16. Su tale scorta questa Corte non può che ribadire il proprio insegnamento.
Ovvero che il diritto di asilo è interamente attuato e regolato attraverso la previsione delle situazioni finali previste nei tre istituti costituiti dallo status di “rifugiato”, dalla protezione sussidiaria e dal diritto al rilascio di un permesso umanitario, ad opera della esaustiva normativa di cui al D.Lgs. n. 251 del 2007 e di cui al D.Lgs. n. 286 del 1998, art. 5, comma 6, cosicchè non v’è più alcun margine di residuale diretta applicazione del disposto di cui all’art. 10 Cost., comma 3, (cfr. Cass. (ord.) 4.8.2016, n. 16362; Cass. (ord.) 19.4.2019, n. 11110).
17. Il Ministero dell’Interno non ha di fatto svolto difese; nessuna statuizione in ordine alle spese del presente giudizio va pertanto assunta.

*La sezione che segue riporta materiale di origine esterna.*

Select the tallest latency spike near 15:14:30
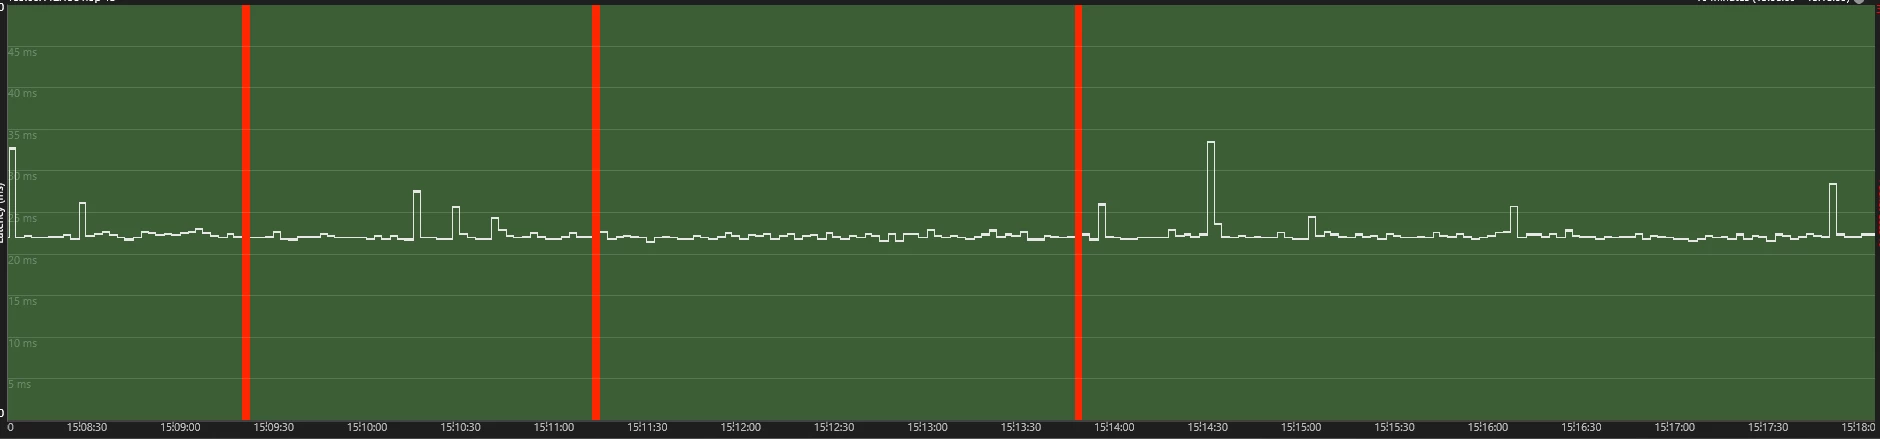 coord(1211,188)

18. Ai sensi del D.P.R. 30 maggio 2002, n. 115, art. 13, comma 1 quater, si dà atto della sussistenza dei presupposti processuali per il versamento, da parte del ricorrente, di un ulteriore importo a titolo di contributo unificato pari a quello previsto per il ricorso ai sensi dell’art. 13, comma 1 bis, D.P.R. cit., se dovuto (cfr. Cass. sez. un. 20.2.2020, n. 4315, secondo cui la debenza dell’ulteriore importo a titolo di contributo unificato pari a quello dovuto per l’impugnazione è normativamente condizionata a due presupposti: il primo, di natura processuale, costituito dall’adozione di una pronuncia di integrale rigetto o inammissibilità o improcedibilità dell’impugnazione, la cui sussistenza è oggetto dell’attestazione resa dal giudice dell’impugnazione ai sensi del D.P.R. n. 115 del 2002, art. 13, comma 1 quater; il secondo, di diritto sostanziale tributario, consistente nell’obbligo della parte impugnante di versare il contributo unificato iniziale, il cui accertamento spetta invece all’amministrazione giudiziaria).
P.Q.M.
La Corte rigetta il ricorso; ai sensi del D.P.R. 30 maggio 2002, n. 115, art. 13, comma 1 quater, si dà atto della sussistenza dei presupposti processuali per il versamento, da parte del ricorrente, di un ulteriore importo a titolo di contributo unificato pari a quello previsto per il ricorso ai sensi del D.P.R. cit., art. 13, comma 1 bis, se dovuto.
Così deciso in Roma, nella camera di consiglio della II sez. civ. della Corte Suprema di Cassazione, il 23 luglio 2020.